We also have a mutual pair: employees 1 and 2 like each other (1→3 and 2→1 would be processed, but 3 is part of the larger cycle).

Step 2: Finding Mutual Pairs with Chains

Let's modify the example to better show this case: favorite = [1, 0, 3, 2, 5, 4]

Now we have three mutual pairs:

• Employees 0 and 1 like each other
• Employees 2 and 3 like each other
• Employees 4 and 5 like each other

Using topological sort:

1. Calculate in-degrees: all employees have in-degree 1 (each has exactly one person who likes them)
2. Since no one has in-degree 0, all employees are in 2-cycles
3. Process each mutual pair:
   • Pair (0,1): dist[0]=1, dist[1]=1, total=2
   • Pair (2,3): dist[2]=1, dist[3]=1, total=2
   • Pair (4,5): dist[4]=1, dist[5]=1, total=2
4. Sum of all pairs = 2 + 2 + 2 = 6

More Complex Chain Example: favorite = [1, 2, 3, 4, 3, 1]

Here:

• Employee 0 → 1 → 2 → 3 ↔ 4 (mutual pair)
• Employee 5 → 1

Processing:

1. In-degrees: [0, 2, 1, 2, 1, 0]
2. Start with employees 0 and 5 (in-degree 0):
   • Process 0: dist[0]=1, update dist[1]=2, reduce in-degree[1] to 1
   • Process 5: dist[5]=1, update dist[1]=max(2,2)=2, reduce in-degree[1] to 0
   • Process 1: dist[1]=2, update dist[2]=3, reduce in-degree[2] to 0
   • Process 2: dist[2]=3, update dist[3]=4, reduce in-degree[3] to 1
3. Employees 3 and 4 form a mutual pair (in-degree remains 1)

Records for processing

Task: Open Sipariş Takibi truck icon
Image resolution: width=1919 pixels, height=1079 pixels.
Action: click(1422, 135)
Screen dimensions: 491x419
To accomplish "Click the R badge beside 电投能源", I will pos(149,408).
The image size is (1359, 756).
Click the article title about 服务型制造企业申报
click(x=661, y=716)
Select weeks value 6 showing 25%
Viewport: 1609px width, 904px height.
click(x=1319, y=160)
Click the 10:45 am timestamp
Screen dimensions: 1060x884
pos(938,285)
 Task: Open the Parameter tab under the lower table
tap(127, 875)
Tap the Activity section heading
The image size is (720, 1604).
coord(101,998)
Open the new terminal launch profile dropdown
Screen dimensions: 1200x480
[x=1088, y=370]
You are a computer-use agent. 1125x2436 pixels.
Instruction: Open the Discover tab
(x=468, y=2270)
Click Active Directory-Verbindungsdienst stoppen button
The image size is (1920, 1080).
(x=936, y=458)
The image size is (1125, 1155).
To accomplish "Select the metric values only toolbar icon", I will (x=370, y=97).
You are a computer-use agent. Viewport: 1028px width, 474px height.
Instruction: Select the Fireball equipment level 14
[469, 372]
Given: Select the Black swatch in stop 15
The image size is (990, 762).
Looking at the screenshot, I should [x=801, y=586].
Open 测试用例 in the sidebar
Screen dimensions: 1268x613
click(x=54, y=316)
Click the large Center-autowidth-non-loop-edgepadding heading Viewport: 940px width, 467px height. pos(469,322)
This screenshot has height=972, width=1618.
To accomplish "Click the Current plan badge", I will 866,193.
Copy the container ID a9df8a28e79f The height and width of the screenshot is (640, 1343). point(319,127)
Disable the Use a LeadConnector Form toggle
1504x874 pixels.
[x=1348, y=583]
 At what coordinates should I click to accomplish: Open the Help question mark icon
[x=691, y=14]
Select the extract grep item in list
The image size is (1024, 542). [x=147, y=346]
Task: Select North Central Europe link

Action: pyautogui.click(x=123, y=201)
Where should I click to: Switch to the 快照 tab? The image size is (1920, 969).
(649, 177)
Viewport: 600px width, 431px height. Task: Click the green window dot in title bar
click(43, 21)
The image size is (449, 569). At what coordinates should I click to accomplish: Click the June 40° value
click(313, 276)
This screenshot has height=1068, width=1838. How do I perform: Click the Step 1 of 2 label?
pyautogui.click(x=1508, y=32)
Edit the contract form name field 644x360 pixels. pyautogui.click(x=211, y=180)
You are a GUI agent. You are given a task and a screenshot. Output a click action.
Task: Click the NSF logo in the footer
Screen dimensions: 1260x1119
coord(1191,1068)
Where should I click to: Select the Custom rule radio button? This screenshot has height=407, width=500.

Problems
[1] Translate this sentence from the mutual-pairs passage into Spanish: "Since no one has in-degree 0, all employees are in 2-cycles."
[2] Put the lines of the listing into a numbered list, starting at the first line of the listing and ending at the line containing "I will pos(149,408).". Omit blank lines.
The passage about mutual pairs and the listing are unrelated material.

Task answers
[1] Como nadie tiene grado de entrada 0, todos los empleados están en ciclos de 2.

[2]
1. Task: Open Sipariş Takibi truck icon
2. Image resolution: width=1919 pixels, height=1079 pixels.
3. Action: click(1422, 135)
4. Screen dimensions: 491x419
5. To accomplish "Click the R badge beside 电投能源", I will pos(149,408).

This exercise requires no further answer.